Selon l’Organisation mondiale de la Santé (OMS), la maladie est endémique en Afrique. Elle touche principalement les animaux, mais peut à l’occasion contaminer l'homme. La FVR est généralement transmise aux animaux par les moustiques du genre Aedes et entraîne des écoulements de sang par les orifices naturels du corps.
La maladie se transmet à l’homme soit par des piqûres de moustiques contaminés, soit par le contact avec du sang, des liquides physiologiques ou des organes d'animaux infectés.

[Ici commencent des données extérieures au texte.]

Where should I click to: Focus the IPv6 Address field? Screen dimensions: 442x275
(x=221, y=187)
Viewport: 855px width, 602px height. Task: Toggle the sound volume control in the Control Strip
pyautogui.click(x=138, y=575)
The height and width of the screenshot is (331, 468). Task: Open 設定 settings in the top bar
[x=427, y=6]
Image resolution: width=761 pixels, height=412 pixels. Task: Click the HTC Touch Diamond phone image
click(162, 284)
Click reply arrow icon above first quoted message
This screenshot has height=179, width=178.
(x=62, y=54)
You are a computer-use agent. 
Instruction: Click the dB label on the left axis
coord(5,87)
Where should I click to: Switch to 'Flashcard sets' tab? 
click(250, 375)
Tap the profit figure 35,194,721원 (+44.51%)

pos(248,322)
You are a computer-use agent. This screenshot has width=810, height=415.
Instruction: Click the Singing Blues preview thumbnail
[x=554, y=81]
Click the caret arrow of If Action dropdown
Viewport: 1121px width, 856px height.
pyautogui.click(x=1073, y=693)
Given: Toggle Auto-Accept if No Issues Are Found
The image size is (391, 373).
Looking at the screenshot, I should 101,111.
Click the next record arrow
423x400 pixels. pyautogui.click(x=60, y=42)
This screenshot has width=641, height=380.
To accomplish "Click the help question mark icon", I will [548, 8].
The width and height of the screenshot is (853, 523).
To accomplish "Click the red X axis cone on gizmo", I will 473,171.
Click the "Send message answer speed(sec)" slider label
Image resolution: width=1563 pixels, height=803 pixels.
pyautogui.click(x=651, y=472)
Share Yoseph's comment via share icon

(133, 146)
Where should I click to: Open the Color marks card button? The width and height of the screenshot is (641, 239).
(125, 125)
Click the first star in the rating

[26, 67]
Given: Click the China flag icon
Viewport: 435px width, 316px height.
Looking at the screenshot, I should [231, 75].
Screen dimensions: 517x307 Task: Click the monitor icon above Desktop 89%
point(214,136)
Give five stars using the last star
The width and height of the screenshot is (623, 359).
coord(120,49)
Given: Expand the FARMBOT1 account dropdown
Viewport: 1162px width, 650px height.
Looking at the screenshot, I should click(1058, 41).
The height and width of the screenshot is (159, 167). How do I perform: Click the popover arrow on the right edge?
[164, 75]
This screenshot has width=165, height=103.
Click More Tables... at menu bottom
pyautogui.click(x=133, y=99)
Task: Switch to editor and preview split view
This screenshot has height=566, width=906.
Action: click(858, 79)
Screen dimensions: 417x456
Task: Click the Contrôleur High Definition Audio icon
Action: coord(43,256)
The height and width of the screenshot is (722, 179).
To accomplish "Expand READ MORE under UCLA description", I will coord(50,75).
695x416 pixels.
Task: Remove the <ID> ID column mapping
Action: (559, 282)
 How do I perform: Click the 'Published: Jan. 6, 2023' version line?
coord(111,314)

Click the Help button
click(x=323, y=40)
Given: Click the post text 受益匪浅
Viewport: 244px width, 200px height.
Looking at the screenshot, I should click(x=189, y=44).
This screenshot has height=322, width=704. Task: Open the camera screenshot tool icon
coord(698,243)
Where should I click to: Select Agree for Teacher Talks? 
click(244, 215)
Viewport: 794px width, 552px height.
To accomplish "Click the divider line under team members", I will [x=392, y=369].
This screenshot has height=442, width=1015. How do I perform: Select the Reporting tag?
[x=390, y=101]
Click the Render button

La FVR se déclare souvent après de fortes pluies. Par exemple, des précipitations de type El Niño ont été signalées dans le sud de la Somalie et diverses régions du pays ont été inondées.
« Les conditions dans la région du Bas-Juba sont propices à une flambée de l’épidémie », a affirmé Mahamud Haji Hassan Jabra.
Dans la province du nord-est du Kenya, au moins 60 personnes sont mortes de la maladie et la semaine dernière, des experts sanitaires ont mis en garde contre une éventuelle propagation de l’épidémie.
« Tous les éléments suggèrent que la maladie se propage toujours », a dit Kariuki Njenga, virologue et directeur de laboratoire pour le Centre américain de contrôle des maladies (CDC) au Kenya.
Parmi les régions les plus touchées figurent le district de Garissa, où 100 cas ont été répertoriés, dont 40 décès et celui de Ijara, où sur les 42 personnes infectées, une vingtaine a succombé à la FVR.
Le CDC a mis en place un laboratoire de terrain afin d’effectuer des tests sur les cas suspectés et aide le gouvernement kenyan à mettre en œuvre une stratégie de vaccination.
En outre, une équipe de l’Organisation mondiale de l’agriculture et de l’alimentation (FAO) travaille avec les gouvernements kenyan, somalien et éthiopien en vue d’endiguer l’épidémie.
« En collaboration avec des responsables de l’OMS et diverses organisations humanitaires présentes dans la région, l’équipe de la FAO participe à l’élaboration d’activités de préparation, communication, surveillance et réponse », a déclaré la FAO.
La dernière épidémie de FVR à avoir frappé la Somalie remonte à 1997. Les Etats du Golfe avaient alors imposé un embargo sur les importations de bétail en provenance de ce pays de la Corne de l’Afrique, ce qui avait eu des conséquences dévastatrices sur l’économie nationale.